3.3.2 Alternate Perspectives
Moreover, it is important to highlight that the course is taken not just by CS students, but also ECE and ECD. The irrelevance to them grows as questions get more specific to CP. On similar lines, an interesting perspective is that of Lateral Entry students. They don’t have to go through the OJ grind[note] Programming is covered as part of a course during the summer to bring them up to speed.[/note], yet they don’t face any disadvantages in coursework and hiring. This indicates much of the scope of OJ is unnecessary.
It is natural to lose interest in something given little time to fully understand and appreciate concepts. The difficulty curve discourages one not just from algorithms, but being first-year students, from CS as a whole. It may not be rational, but students do tend to feel scared, stressed and disheartened.
The difficulty level often leaves students with little options. One’s first demossing [note]
MOSS stands for Measure or Software Similarity. It is used to find software plagiarism by matching pairs of codes and providing output on how similar they are. [/note][note]
Demossing is the art of tricking traditional MOSS software into thinking that your code is original. Simply, you ask for a copy of a friend’s code and make syntactic changes to it till your copy of MOSS gives you a 0% match. [/note] experience soon sows the seed for rampant plagiarism for the rest of their courses at IIIT.

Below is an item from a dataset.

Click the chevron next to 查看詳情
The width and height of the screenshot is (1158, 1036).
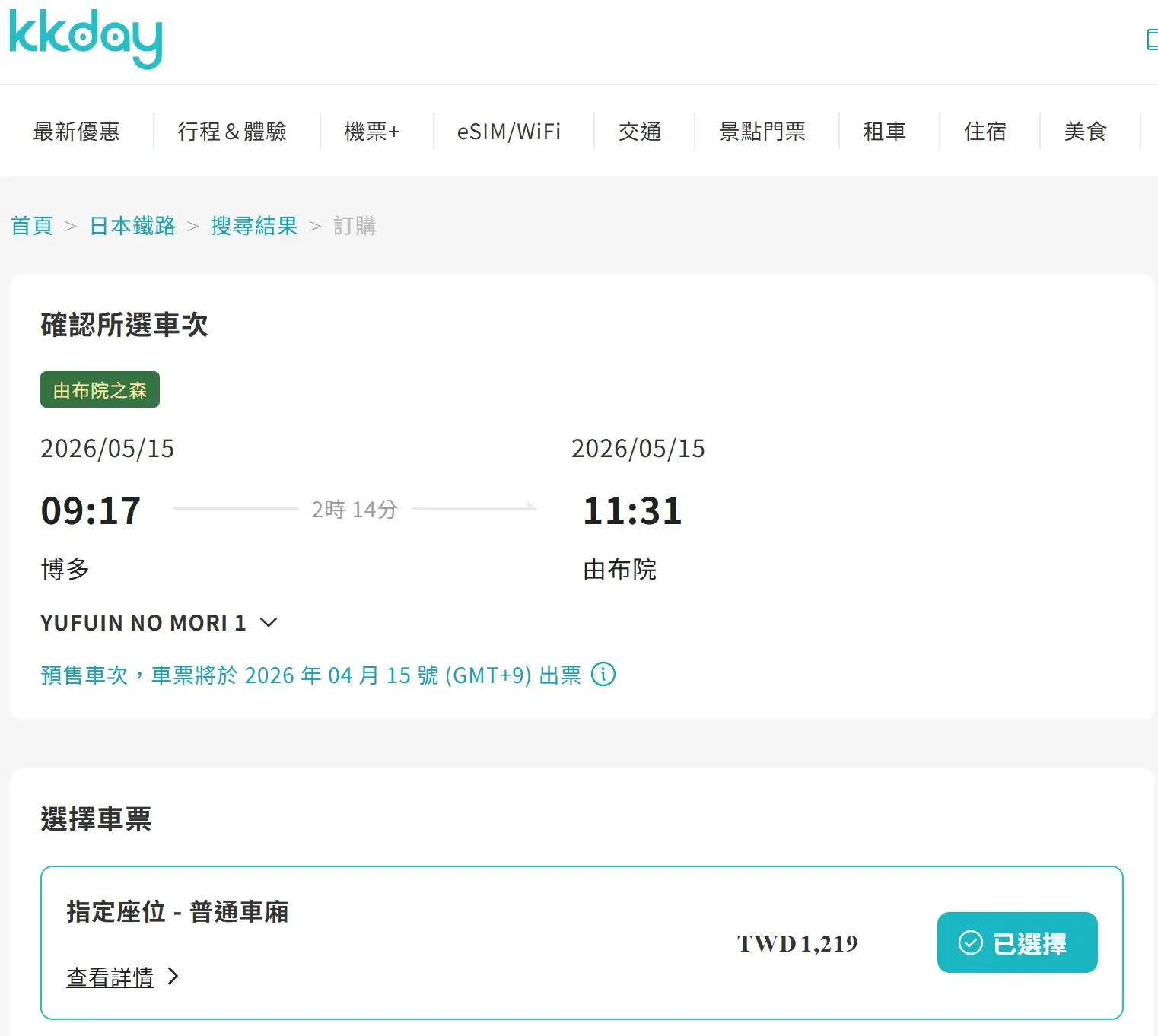173,976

3.4 The Academic Honor Code
3.4.1 How excessive collaboration leads to harder problems
It goes without saying that the student body is equally responsible for some problems. Professor oversight in assignments is often limited to tracking the final leaderboard. Professors seem to be aware of the problems with plagiarism, but perhaps not the extent. A disproportionately large number of accepted submissions are made on the last day. Many of these are demossed, or even coded by someone else. Most of these cases cannot be caught, as the art of beating MOSS is one that many IIIT students master to perfection. Seeing high scores, TAs keep making the problems tougher and professors don’t realize what’s happening. This pushes an even larger number of students to have no choice except to plagiarize. Lab exams end up providing an essential eye-opener to course administrators and students alike. What’s shocking is that students have been caught using unfair means even in Lab-exams this semester!

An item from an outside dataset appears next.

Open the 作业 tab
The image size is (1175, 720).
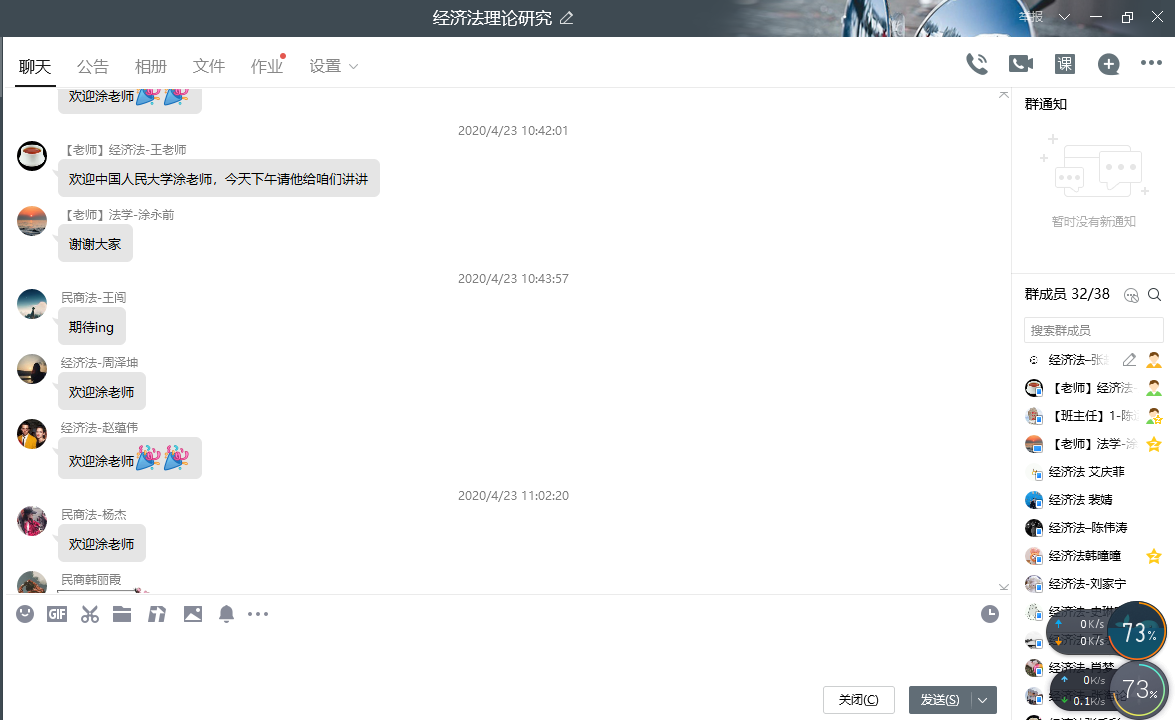click(266, 67)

It is not like IIIT inherits students who always plagiarized. In-fact, it only selects students who have done well in high-school. Back in JEE coaching, such students looked down upon plagiarism themselves. They had an acute realization of how it’s futile in the long run. People actually fought for extra assignment sheets for practice. So why does IIIT (and in general Indian colleges) have an excessive collaboration problem?
The main reasons I believe are a lack of motivation, passion and trust in the curriculum. CPro and DSA are a little different in this issue than most other IIIT courses though. Students are fully aware that the skills will help them later in interviews. They want to be good at this. They trust their TAs to get things right, considering active CPers in the community often do well in getting offers. So what goes wrong?
Universities across the world tackle plagiarism by instilling an almost religious belief in the Academic Honor Code amongst students, an idea alien to most at IIIT. Specifically in CPro/DSA, the short-term incentives to plagiarize are high with low penalties if caught. Many students get a Demossing 101 from seniors (in exchange for DLF trips, Felicity work and the likes) or through public resources as soon as they enter IIIT.
3.4.2 Why DeMOSS?
A typical OJ question can take anywhere between 1-4 hours of dedicated effort. This is assuming you don’t get stuck at some point (which you do, multiple times). Given that being at IIIT you probably have another deadline the same week, it’s attractive to cut down significant parts of the above process through peer assistance. When left with too little time for this on the last day, demossing is the final fallback.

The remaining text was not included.